▸ **Data**:
--*--

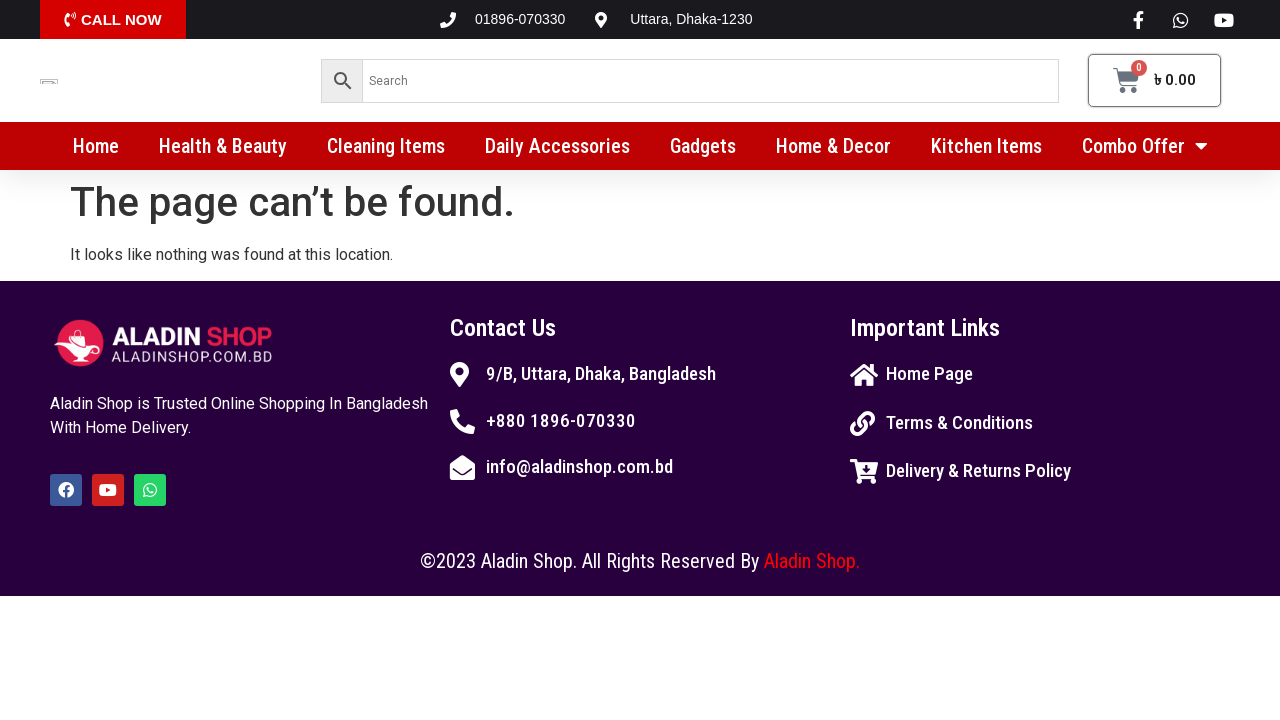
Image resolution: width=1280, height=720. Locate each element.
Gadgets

--*--

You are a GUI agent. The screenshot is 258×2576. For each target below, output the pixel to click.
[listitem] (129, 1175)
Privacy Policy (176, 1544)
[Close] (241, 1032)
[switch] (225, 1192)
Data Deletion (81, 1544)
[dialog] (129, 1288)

--*--

▸ **Directive**:
Can you gather every line of the material above that contains the word "each"?

▸ **Response to this exercise**:
Image resolution: width=1280, height=720. Locate each element.
You are a GUI agent. The screenshot is 258×2576. For each target below, output the pixel to click.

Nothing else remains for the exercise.